First Readings

Adam Kotsko

An und für sich

2014-01-26

“We’re always trying to do our second reading first. We do background reading, we look at introductory works — in short, we want to somehow “already know” the text before reading it. We can also get ahead of ourselves while doing our first reading, trying to take detailed notes on the first pass through, for example — which amounts of trying to digest before we’ve chewed. We need to let go and let the first reading be the first reading.

Background reading is helpful only as a stress-reliever. We can all be bewildered by unfamiliar references, and having read some of the key points of reference can therefore have a comforting effect. At the same time, unless you’re reading the figure as a commentator on their references (which you’re obviously not doing if you haven’t even read the references), it could just be a distraction. What’s important when reading Zizek for knowledge of Zizek is not how good his reading of Lacan or Hegel is, but what’s he’s doing with them. You can learn what he’s doing with them by reading what he says about them. Later readings of Zizek will doubtless be enriched by a firm grasp of Lacan or Hegel — but by the same token, being overly pedantic about one’s pre-existing knowledge of Lacan or Hegel could lead to a relatively unenlightening reading of Zizek. If I’m the world’s greatest Hegel scholar, for example, it’s very likely that I’ll get nothing at all out of Zizek until I bracket my own reading of Hegel and let Zizek’s Hegel be Zizek’s Hegel. Comparing his reading of Hegel to other readings of Hegel (e.g., my own) is a second-reading kind of thing. First you need to read his reading of Hegel.

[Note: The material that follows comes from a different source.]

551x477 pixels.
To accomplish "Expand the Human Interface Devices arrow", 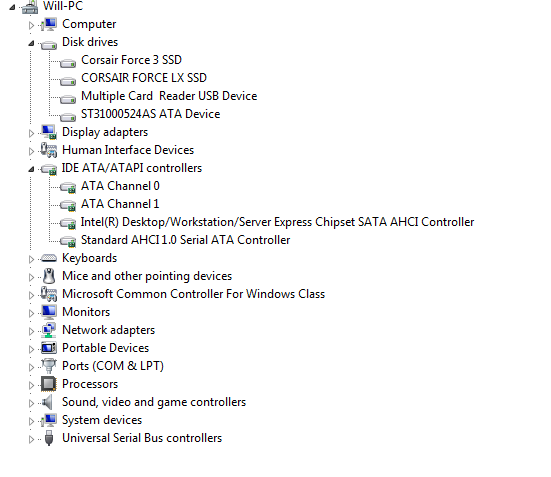I will [31, 151].
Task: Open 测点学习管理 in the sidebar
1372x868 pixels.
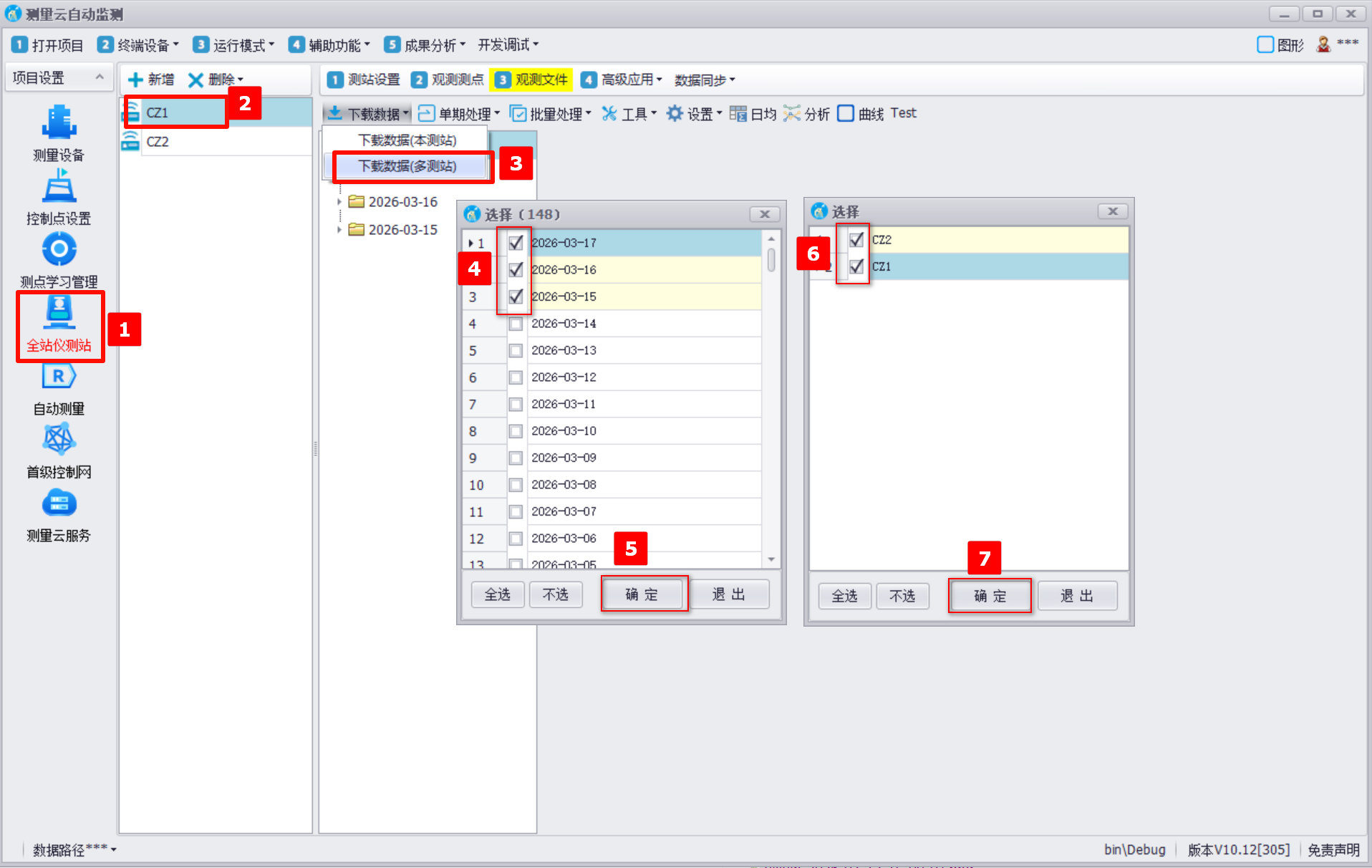Action: tap(59, 250)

There’s another related problem: the background reading requires its own background. If you’re reading Lacan to understand Zizek, for instance, you’ll inevitably need to read Freud and structuralism. Those references will themselves require further background — and that’s because there’s no such thing as “background.” Everything is foreground. Reading Freud is not going to tell you what Lacan is saying, because odds are the Freud you were reading is not going to be the Freud Lacan sees. In fact, simply reading through a Freud text because you know Lacan will refer to it in a given text could conceivably increase the confusion. To grasp Lacan, you don’t first need to build your foundation of Freud and then add the subsequent layer of Lacan — you need to go back and forth between the two. But to start that cycle, you need to start somewhere, and starting with Lacan is just as good as starting with Freud. Both will require further study and subsequent readings, and the exact form that takes will differ depending on where you start — but either way, you have to do a first reading.

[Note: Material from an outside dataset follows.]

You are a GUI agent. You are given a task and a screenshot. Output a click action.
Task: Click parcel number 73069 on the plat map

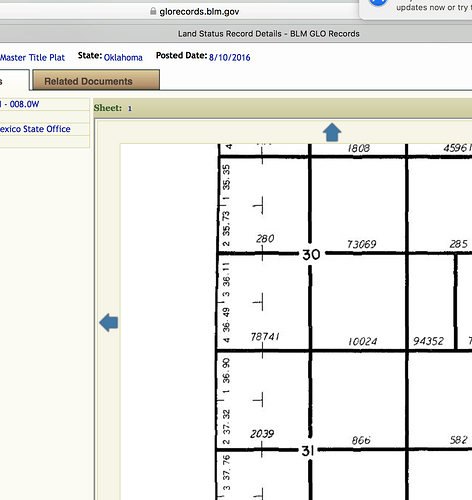(362, 244)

Most insidious of all, however, is the introductory literature. This can be helpful if used correctly, but if the “introductory” nature of such writing is taken literally, it can lead to little more than discouragement. The gap between a crystal-clear introductory text — which is necessarily the result of years of reading and re-reading and digesting — and the first encounter with a primary text is often extreme and shocking. It’s all too easy to recoil from the primary text and take the intro’s word for it. And sometimes that can be a necessary time-saver! We can’t all study everything in detail. Sometimes you just need to get to a point where you can talk about a figure without saying anything obviously wrong, and sometimes you want to get a sense of whether more careful study is going to be worth it. Both of those are good uses of introductory literature. Reading it before reading primary texts out of the belief that it will make it easier to read the primary texts is a bad use of introductory literature. It can help you in many ways, it can point you in certain helpful directions, it can chart a path through a large corpus — but reading is still reading, and reading is hard.

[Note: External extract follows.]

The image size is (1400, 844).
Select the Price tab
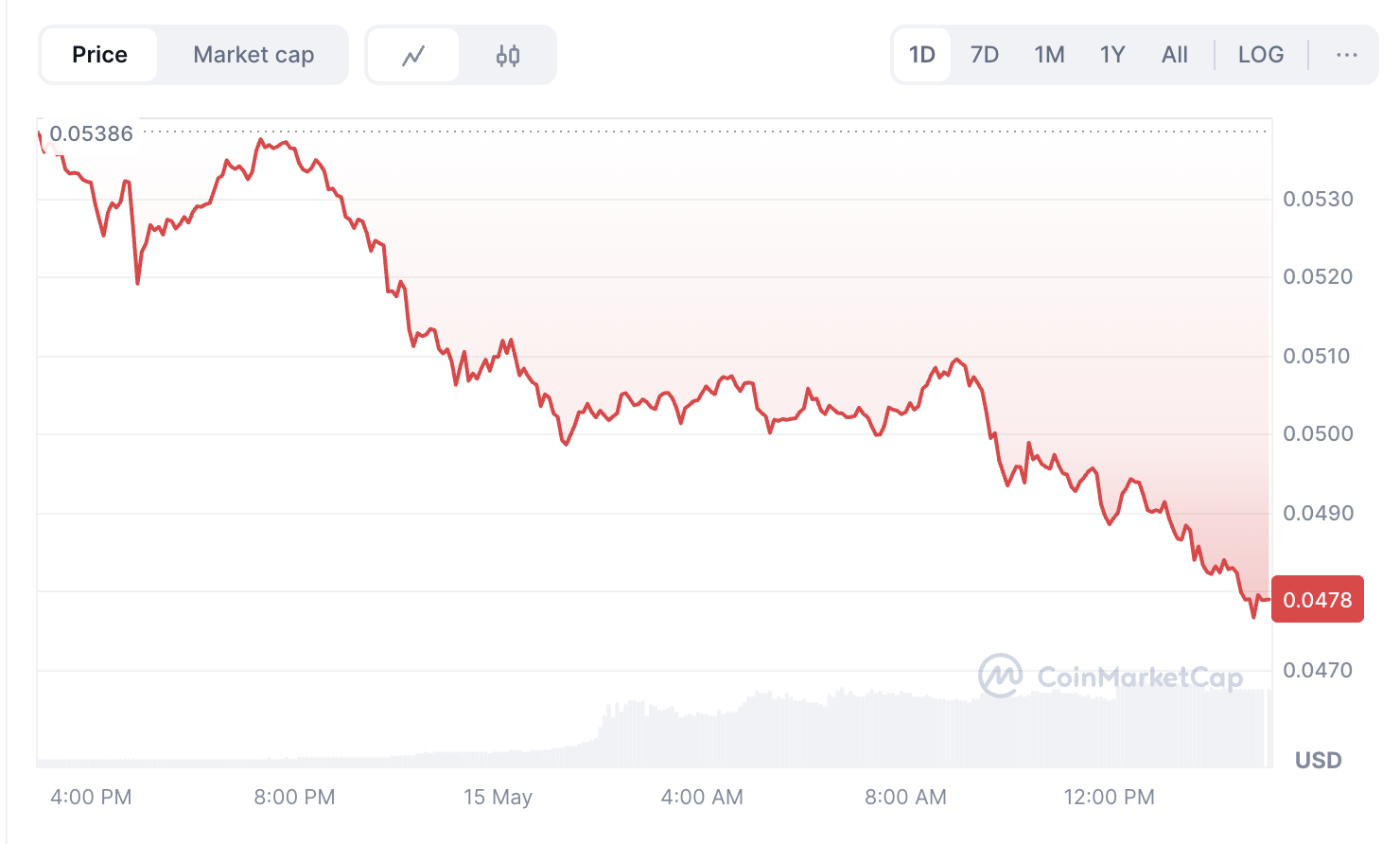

Now there’s no inherent virtue in hard work. No one is required to do it if they don’t want to. For instance, I don’t want to read Badiou’s Being and Event or Logics of Worlds. I know enough about Badiou that I don’t think it would be worth it for me to do so. To me, the broad outlines of his position are unappealling enough that I doubt that the fine details would change anything. This isn’t to say that Badiou is unimportant or uninteresting or that there aren’t profound insights lurking in both of those very big books — it’s just a matter of priorities.

People are allowed to have priorities. Where it becomes problematic, however, is the point where I suspect many of these premature attempts at second readings without first readings come from — pride. We don’t want to admit that we don’t know something, and so we don’t want to let ourselves read something for the first time. We don’t want to let it be new to us, and so we categorize it and pass judgment on it even as we read. It’s not that we’re afraid of hard work per se — every academic has done a lot of hard work! We’re afraid of admitting we don’t know. But if we already know everything, then nothing can be new.

That’s the benefit of the first reading. It’s difficult, and it’s often intimidating and bewildering and even humbling — but it’s something new. We need to let ourselves experience and enjoy that newness. We need to let ourselves do first readings first and save later readings for later.”